Problem details:
Could you set down the listing below exactly, leaving out its pictures?

Data provided:

----------------------------------------

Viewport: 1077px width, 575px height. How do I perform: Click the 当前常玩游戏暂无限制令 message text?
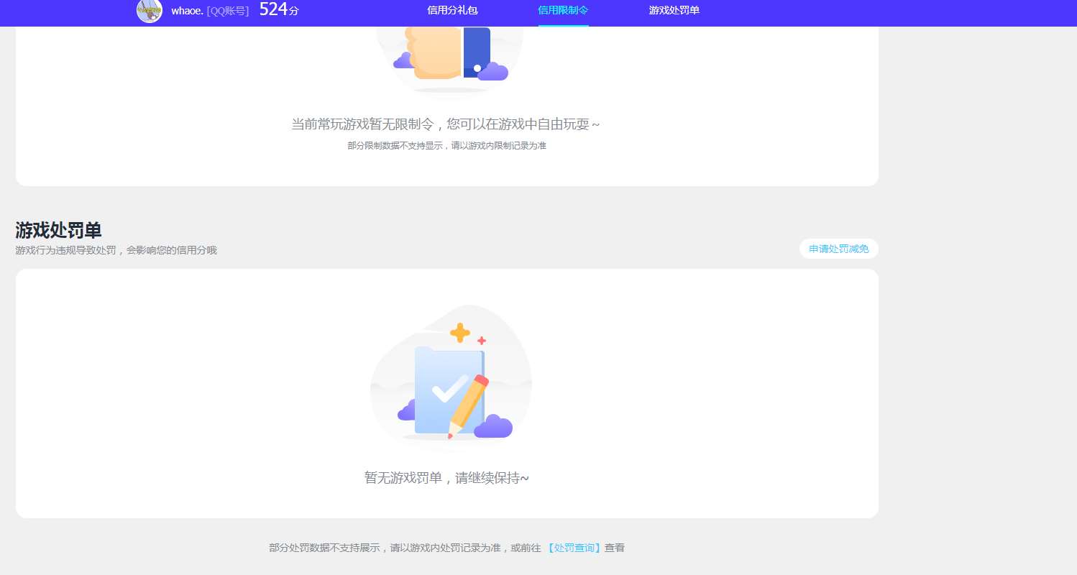pyautogui.click(x=445, y=124)
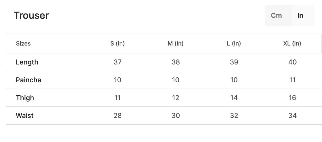Screen dimensions: 322x142
Task: Click the M (In) column header
Action: click(x=175, y=43)
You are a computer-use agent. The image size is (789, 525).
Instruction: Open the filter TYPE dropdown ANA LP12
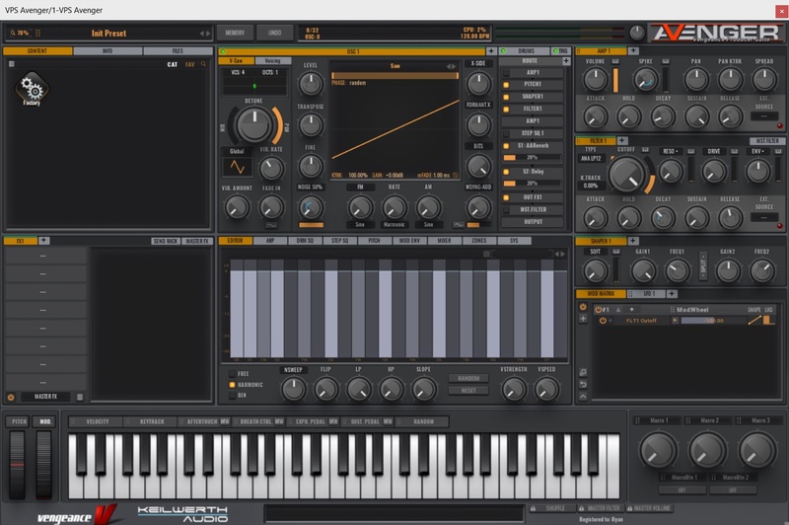point(593,157)
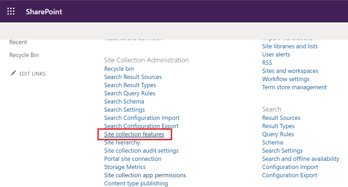The width and height of the screenshot is (348, 187).
Task: Open Sites and workspaces settings
Action: tap(290, 71)
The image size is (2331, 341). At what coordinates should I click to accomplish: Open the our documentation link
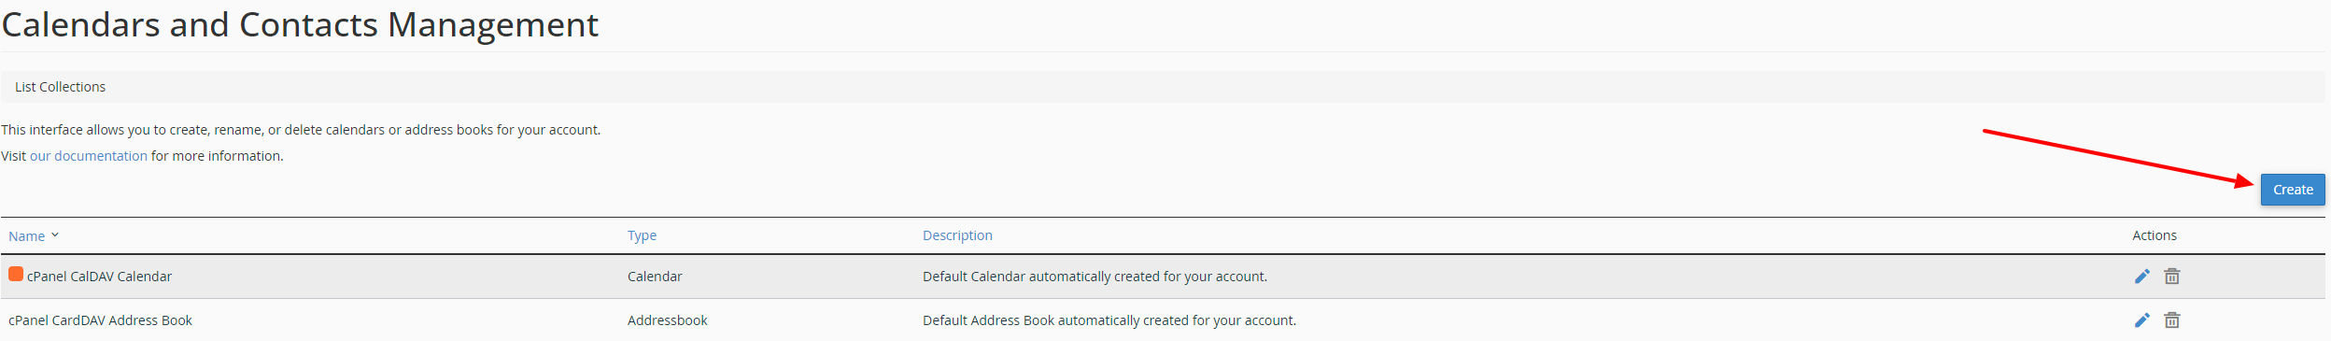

----------------------------------------

Response to this task:
Viewport: 1077px width, 575px height. How do I perform: Click the 当前常玩游戏暂无限制令 message text?
pyautogui.click(x=445, y=124)
Screen dimensions: 322x142
Task: Click the M (In) column header
Action: click(x=175, y=43)
You are a computer-use agent. The image size is (789, 525).
Instruction: Open the filter TYPE dropdown ANA LP12
point(593,157)
The width and height of the screenshot is (348, 187).
Task: Open Sites and workspaces settings
Action: tap(290, 71)
The image size is (2331, 341). At what coordinates should I click to accomplish: Open the our documentation link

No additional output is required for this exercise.